When your BA is .290 but your OBP is .295.

When your BA is .290 but your OBP is .295.
Image: AP

Padres’ slugger Juan Soto has a multitude of great offensive skills that make him one of the most dangerous hitters in MLB. Above all else though, Soto’s greatest weapon is his discipline.

Soto’s vision at the plate is unparalleled. I’ve never seen a man so willing to take juicy-looking pitches up and out of the zone. Soto scoffs at pitchers’ attempts to get him to chase. He’ll gladly take and take and take until he’s standing on first without his bat ever having to leave his shoulder. Of all qualified hitters, Juan Soto leads the league in walk percentage (20.8 percent) — more than four points higher than the next closest qualified hitter, Max Muncy (16.7 percent).

Despite the immense success Soto experienced in Washington, many of his teammates didn’t follow in his footsteps. No player is a greater example than Nationals’ shortstop Luis García.

García is 22 years old and in his third year at the Major League level. This season is García’s first year posting an OPS-plus over 100. He’s hitting for the highest average of his career at .290. Yet despite that high average, García’s on-base percentage sits at just .295. Across 228 plate appearances this year, the shortstop has managed to walk just twice. He was hit by a pitch once, so I guess that helps, but still, García’s OBP is insanely low for someone with that high an average.

Let’s put those two walks in perspective, shall we? Juan Soto had 24 games with two or more walks this year. He had seven games with three or more. If you count intentional walks, then that second figure climbs to 10. Since 2010, there have been 433 instances where pitchers not named Shohei Ohtani have walked at least twice in a single season. In 2016, Pirates pitcher Trevor Williams walked twice in three plate appearances. In 2010, the Yankees’ Javier Vázquez did so in five plate appearances. He was playing in the American League. Pitchers didn’t hit in the American League and he managed to draw as many free passes as García has. That’s nuts!

García’s on-base percentage is so low in relation to his batting average that in the history of professional baseball, there are only three players to have an on-base percentage lower than .295 while maintaining an average of .290 or better across at least 200 plate appearances. Their names are John Radcliff, Ezra Sutton, and Mike McGeary. They retired in 1872, 1874, and 1875 respectively.

Since the turn of the 21st century, there have been only six players to record an average of .290 or better and an on-base percentage of .315 or lower: 2013 Willin Rosario (.292 average; .315 OBP), 2013 Brayan Peña (.297; .315), 2012 Pedro Ciriaco (.293; .315), 2002 Karim García (.297; .314), 2017 Ronald Torreyes (.292; .314), and 2019 Harold Castro (.291; .305). Nobody with a .290 average or better has come within nine points of García’s .305 on-base percentage since 1934.

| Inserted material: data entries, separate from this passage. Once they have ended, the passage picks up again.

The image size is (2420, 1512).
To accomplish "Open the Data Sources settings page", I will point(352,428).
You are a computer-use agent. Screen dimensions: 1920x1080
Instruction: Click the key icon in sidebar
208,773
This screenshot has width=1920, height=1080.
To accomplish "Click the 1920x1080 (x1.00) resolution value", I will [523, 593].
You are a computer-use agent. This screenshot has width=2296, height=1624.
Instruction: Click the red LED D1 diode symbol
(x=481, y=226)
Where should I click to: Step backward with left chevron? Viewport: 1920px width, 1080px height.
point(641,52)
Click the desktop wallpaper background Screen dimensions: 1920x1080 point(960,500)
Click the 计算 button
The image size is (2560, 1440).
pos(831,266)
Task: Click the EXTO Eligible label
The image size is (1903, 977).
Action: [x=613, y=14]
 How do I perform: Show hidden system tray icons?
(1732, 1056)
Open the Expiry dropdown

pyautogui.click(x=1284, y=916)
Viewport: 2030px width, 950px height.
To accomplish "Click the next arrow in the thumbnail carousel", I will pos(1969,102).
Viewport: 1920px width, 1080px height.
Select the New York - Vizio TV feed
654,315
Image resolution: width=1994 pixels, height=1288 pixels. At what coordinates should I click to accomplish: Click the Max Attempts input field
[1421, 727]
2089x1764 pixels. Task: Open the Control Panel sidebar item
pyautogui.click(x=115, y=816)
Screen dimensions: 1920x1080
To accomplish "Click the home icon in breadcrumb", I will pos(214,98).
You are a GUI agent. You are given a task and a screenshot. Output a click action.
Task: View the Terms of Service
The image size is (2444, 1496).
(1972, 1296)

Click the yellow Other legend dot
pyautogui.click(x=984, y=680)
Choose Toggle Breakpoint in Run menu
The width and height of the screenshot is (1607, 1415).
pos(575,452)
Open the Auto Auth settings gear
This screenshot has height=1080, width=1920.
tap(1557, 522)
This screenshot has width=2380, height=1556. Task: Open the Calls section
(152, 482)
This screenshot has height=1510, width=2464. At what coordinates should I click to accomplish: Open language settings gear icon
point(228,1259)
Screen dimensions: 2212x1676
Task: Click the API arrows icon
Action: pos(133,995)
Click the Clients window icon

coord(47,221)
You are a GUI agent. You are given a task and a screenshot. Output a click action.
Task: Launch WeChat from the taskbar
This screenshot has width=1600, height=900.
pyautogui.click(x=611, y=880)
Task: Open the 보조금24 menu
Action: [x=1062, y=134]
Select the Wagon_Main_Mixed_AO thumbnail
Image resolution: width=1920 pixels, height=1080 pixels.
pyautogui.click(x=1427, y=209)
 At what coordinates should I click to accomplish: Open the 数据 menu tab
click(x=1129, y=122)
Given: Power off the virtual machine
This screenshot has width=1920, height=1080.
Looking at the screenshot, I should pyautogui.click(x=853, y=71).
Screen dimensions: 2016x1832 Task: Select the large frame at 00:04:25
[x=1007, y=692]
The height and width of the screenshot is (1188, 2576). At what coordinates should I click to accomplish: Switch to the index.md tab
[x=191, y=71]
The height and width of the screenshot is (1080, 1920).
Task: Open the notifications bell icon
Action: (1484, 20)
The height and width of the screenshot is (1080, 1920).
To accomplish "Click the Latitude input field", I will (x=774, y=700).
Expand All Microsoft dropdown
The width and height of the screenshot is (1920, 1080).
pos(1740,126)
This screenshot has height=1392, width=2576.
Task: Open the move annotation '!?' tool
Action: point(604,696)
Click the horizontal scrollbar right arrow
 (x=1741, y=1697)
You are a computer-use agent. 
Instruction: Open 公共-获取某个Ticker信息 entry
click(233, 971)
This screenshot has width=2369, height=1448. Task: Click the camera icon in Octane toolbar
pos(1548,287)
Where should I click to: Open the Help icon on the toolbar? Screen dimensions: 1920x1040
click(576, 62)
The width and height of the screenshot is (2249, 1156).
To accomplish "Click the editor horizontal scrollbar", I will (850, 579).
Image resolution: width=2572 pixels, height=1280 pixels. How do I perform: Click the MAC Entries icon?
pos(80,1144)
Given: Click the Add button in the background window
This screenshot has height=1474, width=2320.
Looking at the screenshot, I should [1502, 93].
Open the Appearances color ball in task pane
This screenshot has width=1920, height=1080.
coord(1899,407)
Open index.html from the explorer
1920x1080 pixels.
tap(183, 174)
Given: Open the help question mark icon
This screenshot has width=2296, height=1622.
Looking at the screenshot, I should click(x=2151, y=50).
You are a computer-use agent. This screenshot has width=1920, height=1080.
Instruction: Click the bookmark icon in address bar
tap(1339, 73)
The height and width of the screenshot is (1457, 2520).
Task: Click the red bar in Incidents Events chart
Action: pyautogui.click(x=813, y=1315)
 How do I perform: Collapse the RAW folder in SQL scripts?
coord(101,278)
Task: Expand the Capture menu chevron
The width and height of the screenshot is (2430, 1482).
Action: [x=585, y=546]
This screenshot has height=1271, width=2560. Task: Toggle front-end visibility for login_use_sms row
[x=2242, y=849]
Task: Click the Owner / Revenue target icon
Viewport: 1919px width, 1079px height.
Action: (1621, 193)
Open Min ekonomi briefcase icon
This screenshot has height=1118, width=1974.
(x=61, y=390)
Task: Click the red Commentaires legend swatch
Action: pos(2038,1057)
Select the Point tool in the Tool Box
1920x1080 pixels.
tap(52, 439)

What’s even crazier is that García isn’t that much of a free swinger. In 2022, he’s swinging at only 55.6 percent of pitches thrown his way. While that is the highest mark of his career, it still ranks him 22nd in MLB among hitters with at least 200 plate appearances. Of the 21 players who swing more often, 18 have walked at least ten times. Five have walked at least twenty times. The only three that haven’t accrued double-digit walks are Raimel Tapia (nine), Salvador Perez (nine), and Michael Harris (eight), meaning that even at the extreme end of the free-swinging spectrum, García is an absurd outlier.

Juan Soto has played six games with the San Diego Padres since being traded. He’s walked five times. Since joining the Padres, Josh Bell has walked four times. Brandon Drury has walked twice. Since joining the Nationals, Luke Voit has walked twice. Since joining the Red Sox, Eric Hosmer has walked three times. All of these players joined their new teams a week ago, and all of them have already eclipsed García’s walk total for the season.

We’re witnessing history folks. Don’t let it pass you by.